One of the joys of reading this tale is the sense of humour displayed. One character says the chances of something happening are about as rare as finding the toilet seat up in a convent. Another delight is the adroit turns of phrase that pepper the book, like when two women visit a cemetery, “where the city’s great and good finally rubbed stone shoulders with everybody else.”
There are the occasional obscure local references that a Scottish audience would probably quickly grasp but left me puzzled. Do you recall the Ibrox disaster or who Bible John was? Thankfully, when someone gets a Glasgow ambulance, we’re told that means a taxi. These are minor matters overall because the context is usually indicative of the word’s meaning.
The story centres on the murder of a crooked lawyer Bobby Carter, who is a trusted aide to a gangland figure Cam Colvin. Colvin’s fierce rival is fellow crime boss John Rhodes and these two alpha males lock horns over who’s responsible for the murder. Colvin suspects Rhodes is responsible but he now has a power vacuum near the top of his organisation. The ambition of some of this inner circle mixes with the underlying doubt about the loyalty of others. The writers cleverly leave the reader wondering who, if anyone, among these violent men may have struck the fatal blow.
Another possibility is that a minor criminal player might have planned that the murder would lead to a gang war between the big two, thus leaving the field open for their rise. The detective in charge, DI Milligan seems to favour this theory for a time based on some gang graffiti found near the body.
An additional theory is that Carter’s private life, which is far from blameless, might have something to do with his demise. Mudding the waters somewhat is the attention that Carter’s attractive widow Monica is now getting from Colvin and others. Even DI Milligan seems over-interested in her looks and at risk of being distracted from the main game.
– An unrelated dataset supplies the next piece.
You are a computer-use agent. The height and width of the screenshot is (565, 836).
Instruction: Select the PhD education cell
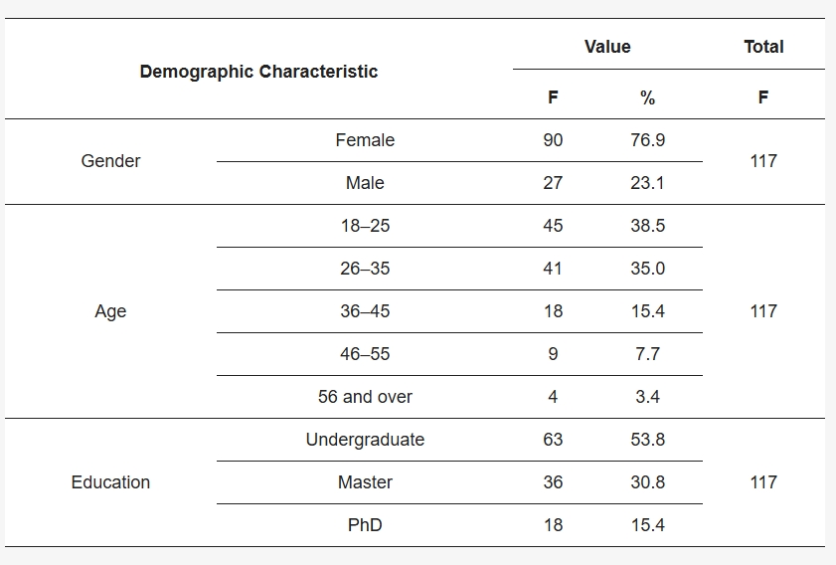(x=365, y=525)
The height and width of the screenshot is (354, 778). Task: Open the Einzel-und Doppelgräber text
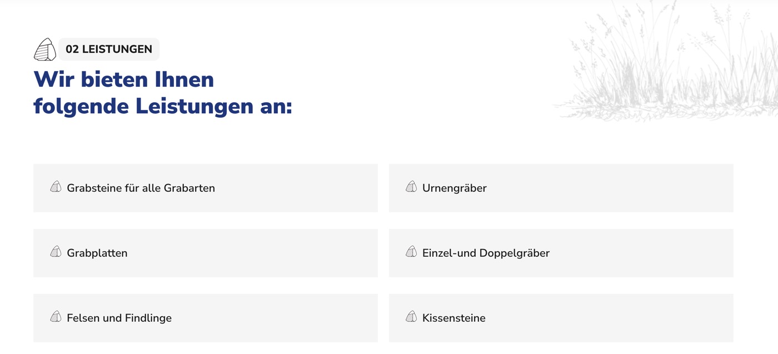point(486,253)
Laidlaw is a most interesting detective; a lone wolf type with a gift for finding out the truth and rubbing up his colleagues the wrong way. Not a team player and one who prefers riding around on a bus to sitting in the office. His open disrespect to his boss DI Milligan is jaw-dropping and only ultimate success will save him from another transfer you’d think.
We learn that he’s in his late thirties, still at the lowly rank of detective constable and physically a big man able to intimidate the less honest citizens of Glasgow. He has a rough, good-looking face, which misleads some into thinking he’s some kind of actor. His private life is a sea of troubles with his long-suffering wife carrying the burden of raising their three young children.
He is paired with a steady, middle-of-the-road character named DS Bob Lilley, whose brief is to babysit Laidlaw and try to keep him inside the tent (a reference to President Johnson). I thought there were shades here of another Scottish writer’s team of Holmes and Watson in this pairing. The brilliant but eccentric detective and his more mainstream sidekick.
On one level there was one obvious puzzle to solve, who murdered Carter? But the more subtle one is which writer contributed what to the text? In the blurb, we’re told that McIlvanney left half a hand-written manuscript for Laidlaw’s first case when he died. It was long-time admirer Rankin who finished the job. But was it a case of filling in the details already laid out or did more meat have to be put on the bones of the plot? Whatever the truth, the end result is a cracker of a read.
A highly recommended book of crime fiction with a clever plot, interesting characters and drama and humour mixed expertly.
William McIlvanney (1935-2015) attained a MA from Glasgow University then taught English. He was widely respected as “the godfather of tartan noir” and wrote several award winning books as well as two volumes of poetry. He wrote three Laidlaw novels.
Ian Rankin was born in 1960 and has written over twenty Rebus novels. He was awarded the Cartier Diamond Dagger for life-time achievement in crime writing in 2005 and has been granted several honorary doctorates from UK universities. He lives in Edinburg.